Brief
The lines to repeat run from the one containing "909x556 pixels. How" through the last line of the records below; repeat them exactly and give nothing more.

(Collected data entries)
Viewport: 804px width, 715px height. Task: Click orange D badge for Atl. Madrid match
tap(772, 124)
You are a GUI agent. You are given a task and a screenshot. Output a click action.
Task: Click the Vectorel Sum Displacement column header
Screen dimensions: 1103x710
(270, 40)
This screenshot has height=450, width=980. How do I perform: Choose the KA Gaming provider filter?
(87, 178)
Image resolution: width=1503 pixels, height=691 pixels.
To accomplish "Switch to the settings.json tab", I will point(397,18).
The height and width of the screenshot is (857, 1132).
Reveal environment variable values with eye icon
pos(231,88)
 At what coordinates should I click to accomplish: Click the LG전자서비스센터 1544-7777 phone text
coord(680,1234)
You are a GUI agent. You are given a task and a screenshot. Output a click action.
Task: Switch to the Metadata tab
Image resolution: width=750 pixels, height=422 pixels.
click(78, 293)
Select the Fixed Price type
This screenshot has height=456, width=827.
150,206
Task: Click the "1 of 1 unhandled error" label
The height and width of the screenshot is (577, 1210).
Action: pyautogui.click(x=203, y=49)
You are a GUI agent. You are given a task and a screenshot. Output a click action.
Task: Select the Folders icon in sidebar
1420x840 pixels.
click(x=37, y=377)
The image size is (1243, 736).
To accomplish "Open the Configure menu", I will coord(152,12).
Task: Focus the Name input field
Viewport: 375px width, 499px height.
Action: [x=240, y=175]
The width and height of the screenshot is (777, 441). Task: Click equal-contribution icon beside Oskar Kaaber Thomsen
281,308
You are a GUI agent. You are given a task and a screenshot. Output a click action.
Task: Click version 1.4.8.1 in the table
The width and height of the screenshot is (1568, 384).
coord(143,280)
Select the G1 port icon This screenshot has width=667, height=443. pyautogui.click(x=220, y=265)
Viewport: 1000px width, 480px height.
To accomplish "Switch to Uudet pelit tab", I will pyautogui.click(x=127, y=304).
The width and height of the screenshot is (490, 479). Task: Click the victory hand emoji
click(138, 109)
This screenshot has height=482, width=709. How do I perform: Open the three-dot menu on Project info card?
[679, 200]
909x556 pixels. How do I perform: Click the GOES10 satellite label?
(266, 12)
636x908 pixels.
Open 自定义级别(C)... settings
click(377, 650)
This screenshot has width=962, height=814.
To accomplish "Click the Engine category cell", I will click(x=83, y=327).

Answer to this task
909x556 pixels. How do I perform: Click the GOES10 satellite label?
(266, 12)
636x908 pixels.
Open 自定义级别(C)... settings
click(377, 650)
This screenshot has width=962, height=814.
To accomplish "Click the Engine category cell", I will click(x=83, y=327).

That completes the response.